SFTP and multiple users

11 augusti 2020

Copy the sshd_config file to a separate file:

cp /etc/ssh/sshd_config /etc/ssh/sshd_vhost_config

Append the following to the file:

AllowTCPForwarding no
ChrootDirectory /path/to catalogue
ForceCommand internal-sftp

Match User user1
  ChrootDirectory /path/to catalogue/user1

Match User user2
  ChrootDirectory /path/to catalogue/user2
USER # ssh

Also, you can have to change the port because we will run the SFTP-server separately from the SSH service.
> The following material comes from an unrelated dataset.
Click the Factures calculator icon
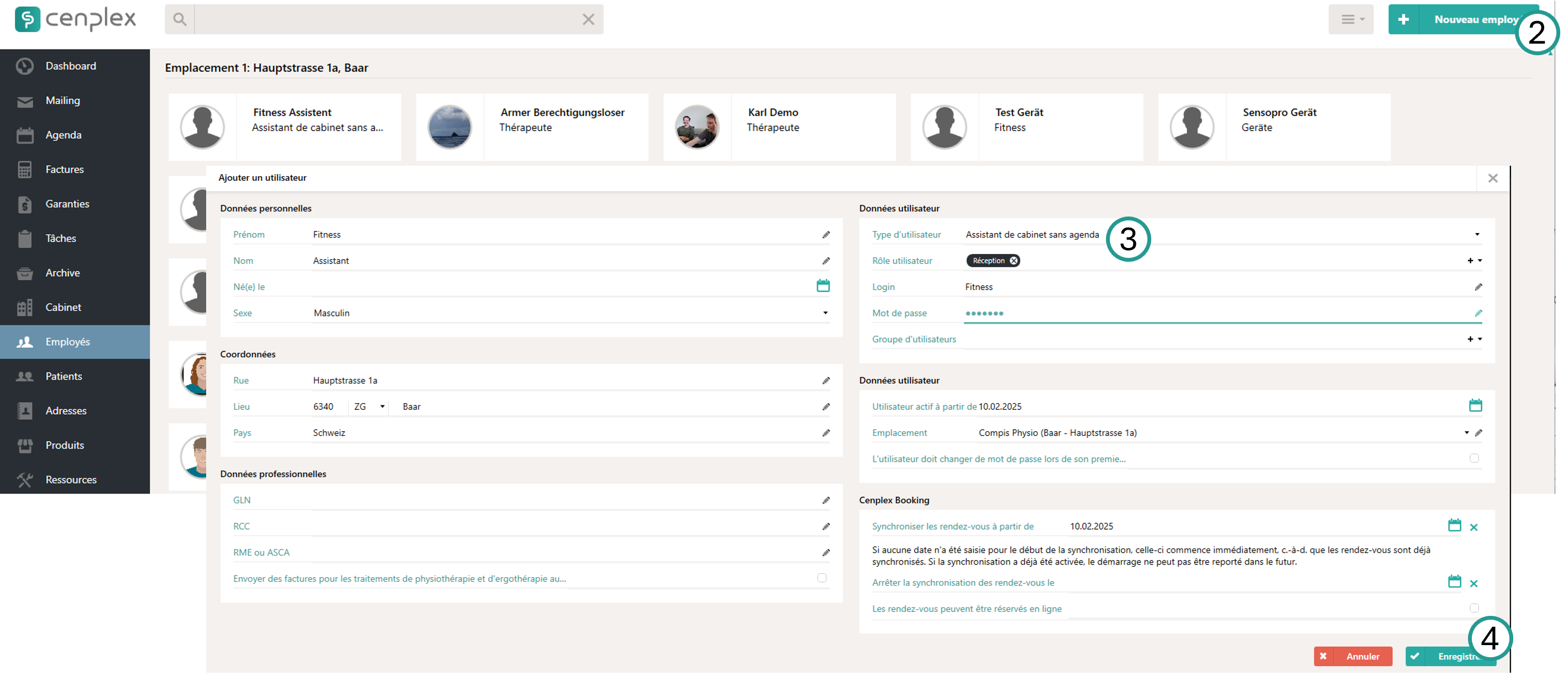Viewport: 1568px width, 681px height. [25, 169]
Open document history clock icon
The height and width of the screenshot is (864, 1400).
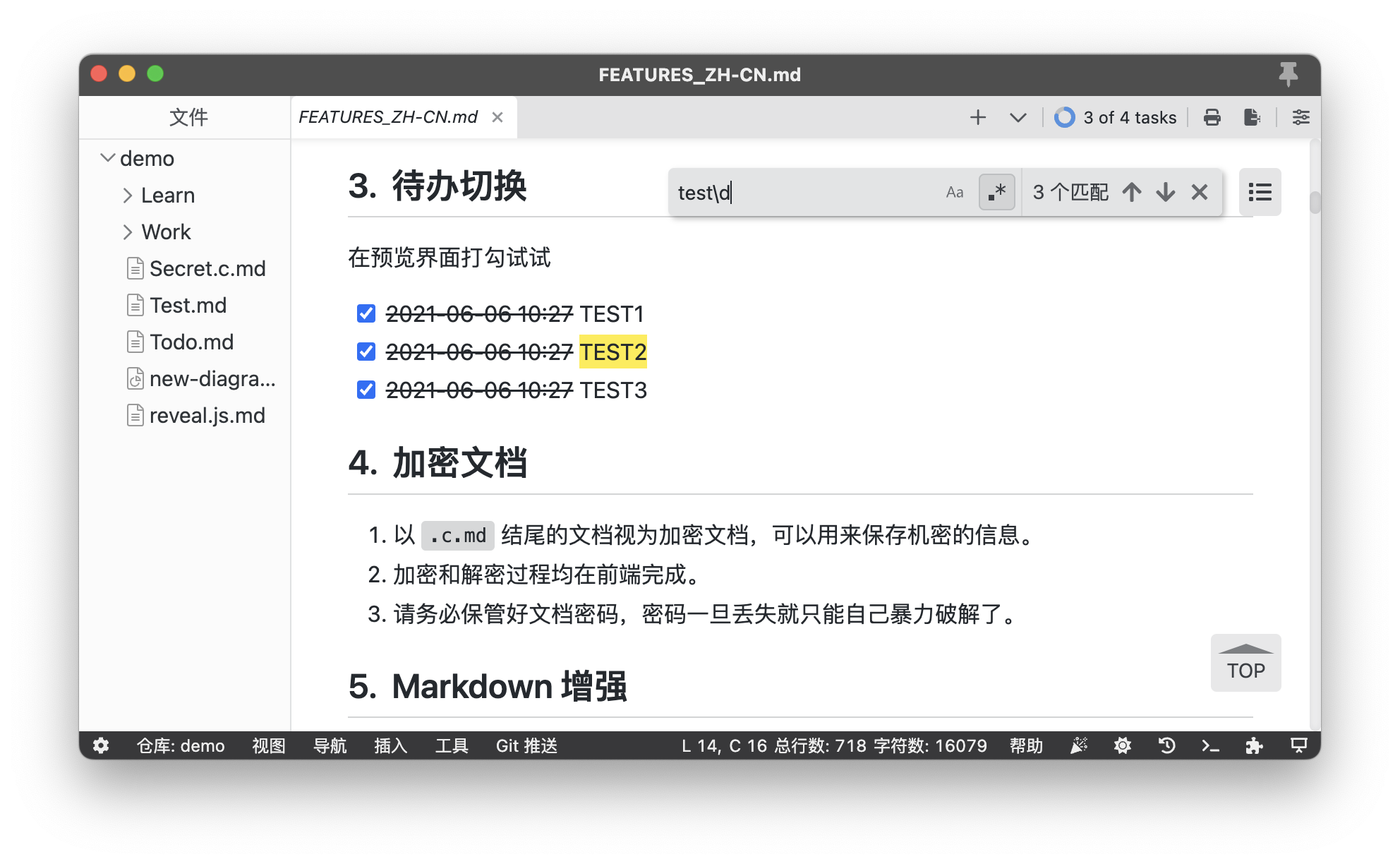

So edit the following line:

Port 2222

Create a systemD service in /etc/systemd/system/sshvirtual.system

[Unit]
Description=OpenBSD Secure Shell server for lue
After=network.target auditd.service
ConditionPathExists=!/etc/ssh/sshd_not_to_be_run  

[Service]
ExecStartPre=/usr/sbin/sshd -f /etc/ssh/sshd_vhost_config -t
ExecStart=/usr/sbin/sshd -D -f /etc/ssh/sshd_vhost_config
ExecReload=/usr/sbin/sshd -f /etc/ssh/sshd_vhost_config -t
ExecReload=/bin/kill -HUP $MAINPID
KillMode=process
Restart=on-failure 

[Install]
WantedBy=multi-user.target
Alias=sftp-sshd.service

You would also like to have it start when the system starts:

systemctl daemon-reload; systemctl enable sshvirtual; systemctl start sshvirtual

And now, you are able to connect to the SSH server on port 2222.